### Exercise goal
The answer should match the records character for character.

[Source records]

- - - - - - -

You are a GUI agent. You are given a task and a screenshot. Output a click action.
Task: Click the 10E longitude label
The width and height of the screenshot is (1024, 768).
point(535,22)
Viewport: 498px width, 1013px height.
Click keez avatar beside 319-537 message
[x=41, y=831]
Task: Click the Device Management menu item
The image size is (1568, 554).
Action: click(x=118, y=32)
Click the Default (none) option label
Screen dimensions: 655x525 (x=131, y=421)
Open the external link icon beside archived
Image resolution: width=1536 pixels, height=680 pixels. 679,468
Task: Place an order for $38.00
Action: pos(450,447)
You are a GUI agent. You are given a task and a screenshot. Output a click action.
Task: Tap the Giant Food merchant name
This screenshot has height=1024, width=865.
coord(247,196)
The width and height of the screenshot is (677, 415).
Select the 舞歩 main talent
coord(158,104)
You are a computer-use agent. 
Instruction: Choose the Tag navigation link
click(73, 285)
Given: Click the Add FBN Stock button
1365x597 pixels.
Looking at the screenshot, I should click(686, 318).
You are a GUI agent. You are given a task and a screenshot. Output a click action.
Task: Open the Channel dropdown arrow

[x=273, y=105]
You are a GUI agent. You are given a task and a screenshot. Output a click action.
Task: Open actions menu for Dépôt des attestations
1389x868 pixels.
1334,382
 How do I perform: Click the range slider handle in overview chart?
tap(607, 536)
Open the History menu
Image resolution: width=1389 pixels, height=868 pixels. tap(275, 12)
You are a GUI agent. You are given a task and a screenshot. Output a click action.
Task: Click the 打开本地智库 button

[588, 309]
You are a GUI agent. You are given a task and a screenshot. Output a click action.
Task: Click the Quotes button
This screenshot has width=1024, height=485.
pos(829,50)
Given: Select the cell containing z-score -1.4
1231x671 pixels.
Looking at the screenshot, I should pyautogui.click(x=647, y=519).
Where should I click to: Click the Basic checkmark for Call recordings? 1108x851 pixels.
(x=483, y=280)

- - - - - - -

### Solved exercise
You are a GUI agent. You are given a task and a screenshot. Output a click action.
Task: Click the 10E longitude label
The width and height of the screenshot is (1024, 768).
point(535,22)
Viewport: 498px width, 1013px height.
Click keez avatar beside 319-537 message
[x=41, y=831]
Task: Click the Device Management menu item
The image size is (1568, 554).
Action: click(x=118, y=32)
Click the Default (none) option label
Screen dimensions: 655x525 (x=131, y=421)
Open the external link icon beside archived
Image resolution: width=1536 pixels, height=680 pixels. 679,468
Task: Place an order for $38.00
Action: pos(450,447)
You are a GUI agent. You are given a task and a screenshot. Output a click action.
Task: Tap the Giant Food merchant name
This screenshot has height=1024, width=865.
coord(247,196)
The width and height of the screenshot is (677, 415).
Select the 舞歩 main talent
coord(158,104)
You are a computer-use agent. 
Instruction: Choose the Tag navigation link
click(73, 285)
Given: Click the Add FBN Stock button
1365x597 pixels.
Looking at the screenshot, I should click(686, 318).
You are a GUI agent. You are given a task and a screenshot. Output a click action.
Task: Open the Channel dropdown arrow

[x=273, y=105]
You are a GUI agent. You are given a task and a screenshot. Output a click action.
Task: Open actions menu for Dépôt des attestations
1389x868 pixels.
1334,382
 How do I perform: Click the range slider handle in overview chart?
tap(607, 536)
Open the History menu
Image resolution: width=1389 pixels, height=868 pixels. tap(275, 12)
You are a GUI agent. You are given a task and a screenshot. Output a click action.
Task: Click the 打开本地智库 button

[588, 309]
You are a GUI agent. You are given a task and a screenshot. Output a click action.
Task: Click the Quotes button
This screenshot has width=1024, height=485.
pos(829,50)
Given: Select the cell containing z-score -1.4
1231x671 pixels.
Looking at the screenshot, I should pyautogui.click(x=647, y=519).
Where should I click to: Click the Basic checkmark for Call recordings? 1108x851 pixels.
(x=483, y=280)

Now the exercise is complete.